Debating an environmental bond bill, the Senate adopted a state Senator Jamie Eldridge amendment to ban stores from providing single-use carryout bags to customers at the point of sale starting in August 2019.
Speaking on the amendment, Eldridge (D-Acton) mentioned a whale that died in Thailand in June and was found to have 80 plastic bags in its stomach.
“There is no need for our sealife or wildlife to have such an ending of their lives,” Eldridge said.
State Senator Cynthia Creem (D-Newton) also spoke in favor of the amendment, holding up a photo of a whale and pointing senators to the Internet to find examples of other animals dying as a result of plastic bag waste.
“If we care not only about our environment but we care about those that live in the ocean and we care about our children and our future, we cannot have these plastic bags strewn around,” Creem said.

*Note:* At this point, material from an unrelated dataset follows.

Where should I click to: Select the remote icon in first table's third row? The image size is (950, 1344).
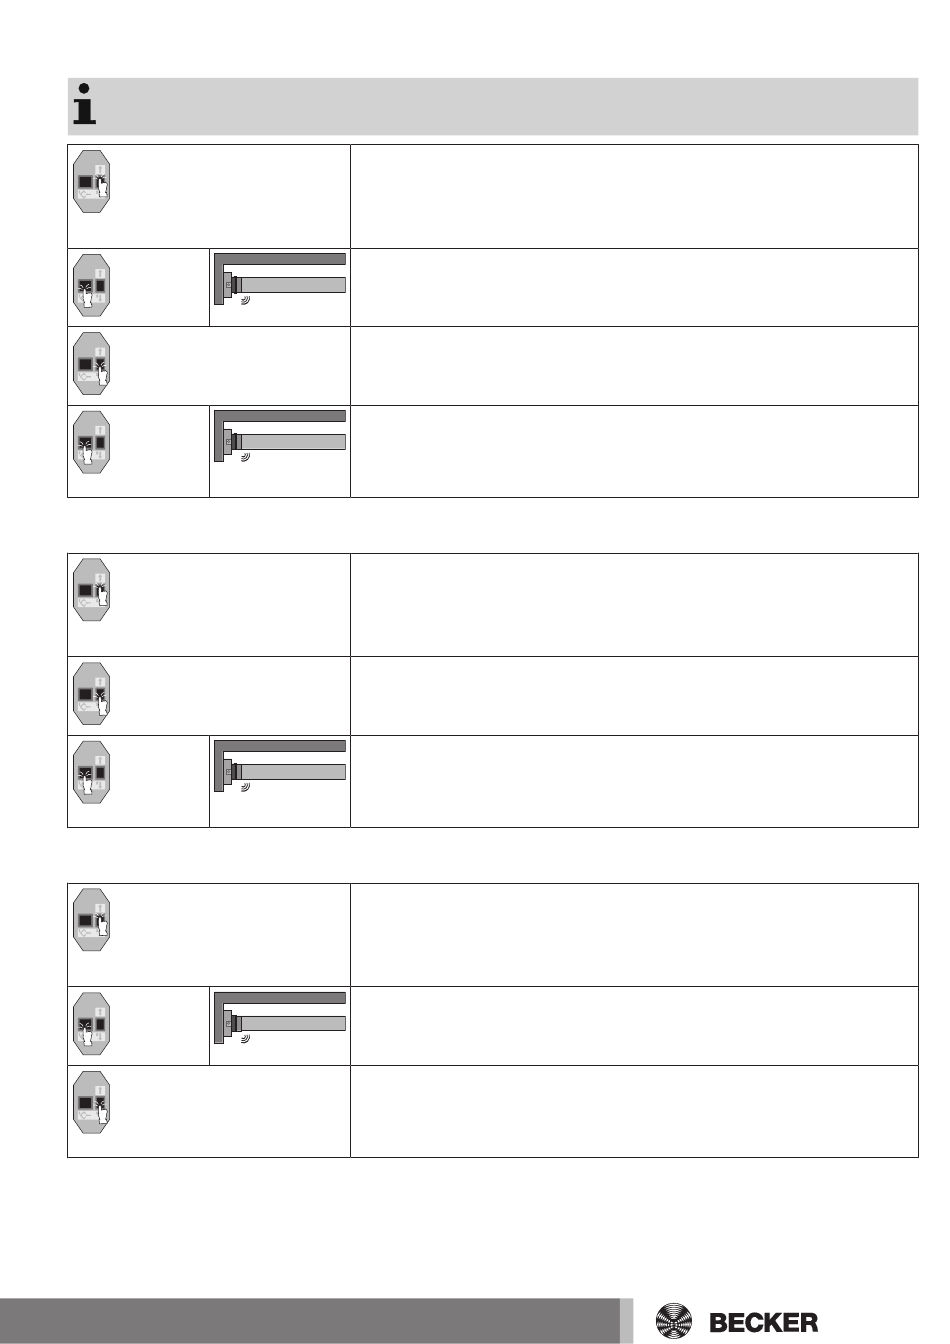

Later Thursday, the Senate rejected an amendment that Minority Leader Bruce Tarr filed to remove the requirement that all lobster and crab traps in the waters of Gosnold each be attached to its own line.
Arguing for his amendment, Tarr said that if each trap must be strung on its own line — rather than using one line for several traps as is customary elsewhere — the risk of whale and other marine life entanglement is greater. Tarr’s amendment was rejected.